:: EXTRACTED ENTRIES
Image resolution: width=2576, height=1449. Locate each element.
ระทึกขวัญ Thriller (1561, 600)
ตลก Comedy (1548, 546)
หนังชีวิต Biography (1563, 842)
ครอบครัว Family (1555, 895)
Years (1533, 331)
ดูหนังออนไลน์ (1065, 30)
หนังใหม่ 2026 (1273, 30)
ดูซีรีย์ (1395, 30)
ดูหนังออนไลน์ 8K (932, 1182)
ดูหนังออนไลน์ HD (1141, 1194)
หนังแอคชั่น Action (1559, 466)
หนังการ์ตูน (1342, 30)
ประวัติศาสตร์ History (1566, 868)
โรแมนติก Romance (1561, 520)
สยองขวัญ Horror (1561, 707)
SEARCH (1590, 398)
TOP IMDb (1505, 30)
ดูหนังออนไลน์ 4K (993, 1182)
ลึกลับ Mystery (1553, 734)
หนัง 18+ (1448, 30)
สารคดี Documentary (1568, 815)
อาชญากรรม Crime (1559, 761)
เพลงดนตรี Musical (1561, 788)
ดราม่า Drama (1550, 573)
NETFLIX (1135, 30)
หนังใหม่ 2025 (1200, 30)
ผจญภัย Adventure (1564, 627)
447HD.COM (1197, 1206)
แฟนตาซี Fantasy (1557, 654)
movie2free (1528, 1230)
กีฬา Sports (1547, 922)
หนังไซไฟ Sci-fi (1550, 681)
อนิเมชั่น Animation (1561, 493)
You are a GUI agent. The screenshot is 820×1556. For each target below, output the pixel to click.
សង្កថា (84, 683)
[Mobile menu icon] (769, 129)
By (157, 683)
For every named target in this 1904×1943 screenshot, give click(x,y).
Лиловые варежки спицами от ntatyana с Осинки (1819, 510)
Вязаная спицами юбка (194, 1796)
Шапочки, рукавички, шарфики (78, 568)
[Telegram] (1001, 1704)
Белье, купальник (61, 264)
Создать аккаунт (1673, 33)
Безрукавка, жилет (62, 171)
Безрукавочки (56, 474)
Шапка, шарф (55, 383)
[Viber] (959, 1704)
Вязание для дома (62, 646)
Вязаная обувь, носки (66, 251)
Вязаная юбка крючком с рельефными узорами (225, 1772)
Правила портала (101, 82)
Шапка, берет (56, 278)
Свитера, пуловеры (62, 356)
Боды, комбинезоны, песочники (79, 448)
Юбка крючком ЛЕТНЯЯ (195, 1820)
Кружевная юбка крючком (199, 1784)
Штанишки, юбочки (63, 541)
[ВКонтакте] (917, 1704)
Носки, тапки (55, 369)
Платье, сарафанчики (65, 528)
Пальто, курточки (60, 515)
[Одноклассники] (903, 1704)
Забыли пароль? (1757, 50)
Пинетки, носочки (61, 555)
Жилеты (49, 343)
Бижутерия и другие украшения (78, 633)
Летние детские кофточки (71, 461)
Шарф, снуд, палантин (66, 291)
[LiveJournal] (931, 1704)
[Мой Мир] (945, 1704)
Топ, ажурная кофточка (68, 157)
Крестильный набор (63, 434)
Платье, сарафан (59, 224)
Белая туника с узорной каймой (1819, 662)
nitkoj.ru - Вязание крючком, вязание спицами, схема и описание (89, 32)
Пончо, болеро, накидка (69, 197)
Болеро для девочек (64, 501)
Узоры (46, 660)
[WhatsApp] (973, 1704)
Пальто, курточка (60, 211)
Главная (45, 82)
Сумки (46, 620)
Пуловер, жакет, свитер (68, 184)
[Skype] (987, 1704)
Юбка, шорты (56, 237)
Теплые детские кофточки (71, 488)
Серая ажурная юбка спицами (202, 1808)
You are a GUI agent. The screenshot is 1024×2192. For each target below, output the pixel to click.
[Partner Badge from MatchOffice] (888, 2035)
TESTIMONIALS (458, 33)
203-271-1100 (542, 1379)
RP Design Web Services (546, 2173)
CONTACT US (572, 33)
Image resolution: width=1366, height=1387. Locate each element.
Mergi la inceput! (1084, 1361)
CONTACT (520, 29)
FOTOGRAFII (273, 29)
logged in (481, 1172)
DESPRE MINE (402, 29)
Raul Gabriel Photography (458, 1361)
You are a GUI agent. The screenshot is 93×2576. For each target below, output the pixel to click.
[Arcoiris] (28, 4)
::::
* _WHAT IS REQUIRED_
Every line in the records has to be written out again exactly.

* _WRITTEN RESPONSE_
Image resolution: width=2576, height=1449. Locate each element.
ระทึกขวัญ Thriller (1561, 600)
ตลก Comedy (1548, 546)
หนังชีวิต Biography (1563, 842)
ครอบครัว Family (1555, 895)
Years (1533, 331)
ดูหนังออนไลน์ (1065, 30)
หนังใหม่ 2026 (1273, 30)
ดูซีรีย์ (1395, 30)
ดูหนังออนไลน์ 8K (932, 1182)
ดูหนังออนไลน์ HD (1141, 1194)
หนังแอคชั่น Action (1559, 466)
หนังการ์ตูน (1342, 30)
ประวัติศาสตร์ History (1566, 868)
โรแมนติก Romance (1561, 520)
สยองขวัญ Horror (1561, 707)
SEARCH (1590, 398)
TOP IMDb (1505, 30)
ดูหนังออนไลน์ 4K (993, 1182)
ลึกลับ Mystery (1553, 734)
หนัง 18+ (1448, 30)
สารคดี Documentary (1568, 815)
อาชญากรรม Crime (1559, 761)
เพลงดนตรี Musical (1561, 788)
ดราม่า Drama (1550, 573)
NETFLIX (1135, 30)
หนังใหม่ 2025 (1200, 30)
ผจญภัย Adventure (1564, 627)
447HD.COM (1197, 1206)
แฟนตาซี Fantasy (1557, 654)
movie2free (1528, 1230)
กีฬา Sports (1547, 922)
หนังไซไฟ Sci-fi (1550, 681)
อนิเมชั่น Animation (1561, 493)
You are a GUI agent. The screenshot is 820×1556. For each target below, output the pixel to click.
សង្កថា (84, 683)
[Mobile menu icon] (769, 129)
By (157, 683)
For every named target in this 1904×1943 screenshot, give click(x,y).
Лиловые варежки спицами от ntatyana с Осинки (1819, 510)
Вязаная спицами юбка (194, 1796)
Шапочки, рукавички, шарфики (78, 568)
[Telegram] (1001, 1704)
Белье, купальник (61, 264)
Создать аккаунт (1673, 33)
Безрукавка, жилет (62, 171)
Безрукавочки (56, 474)
Шапка, шарф (55, 383)
[Viber] (959, 1704)
Вязание для дома (62, 646)
Вязаная обувь, носки (66, 251)
Вязаная юбка крючком с рельефными узорами (225, 1772)
Правила портала (101, 82)
Шапка, берет (56, 278)
Свитера, пуловеры (62, 356)
Боды, комбинезоны, песочники (79, 448)
Юбка крючком ЛЕТНЯЯ (195, 1820)
Кружевная юбка крючком (199, 1784)
Штанишки, юбочки (63, 541)
[ВКонтакте] (917, 1704)
Носки, тапки (55, 369)
Платье, сарафанчики (65, 528)
Пальто, курточки (60, 515)
[Одноклассники] (903, 1704)
Забыли пароль? (1757, 50)
Пинетки, носочки (61, 555)
Жилеты (49, 343)
Бижутерия и другие украшения (78, 633)
Летние детские кофточки (71, 461)
Шарф, снуд, палантин (66, 291)
[LiveJournal] (931, 1704)
[Мой Мир] (945, 1704)
Топ, ажурная кофточка (68, 157)
Крестильный набор (63, 434)
Платье, сарафан (59, 224)
Белая туника с узорной каймой (1819, 662)
nitkoj.ru - Вязание крючком, вязание спицами, схема и описание (89, 32)
Пончо, болеро, накидка (69, 197)
Болеро для девочек (64, 501)
Узоры (46, 660)
[WhatsApp] (973, 1704)
Пальто, курточка (60, 211)
Главная (45, 82)
Сумки (46, 620)
Пуловер, жакет, свитер (68, 184)
[Skype] (987, 1704)
Юбка, шорты (56, 237)
Теплые детские кофточки (71, 488)
Серая ажурная юбка спицами (202, 1808)
You are a GUI agent. The screenshot is 1024×2192. For each target below, output the pixel to click.
[Partner Badge from MatchOffice] (888, 2035)
TESTIMONIALS (458, 33)
203-271-1100 (542, 1379)
RP Design Web Services (546, 2173)
CONTACT US (572, 33)
Image resolution: width=1366, height=1387. Locate each element.
Mergi la inceput! (1084, 1361)
CONTACT (520, 29)
FOTOGRAFII (273, 29)
logged in (481, 1172)
DESPRE MINE (402, 29)
Raul Gabriel Photography (458, 1361)
You are a GUI agent. The screenshot is 93×2576. For each target below, output the pixel to click.
[Arcoiris] (28, 4)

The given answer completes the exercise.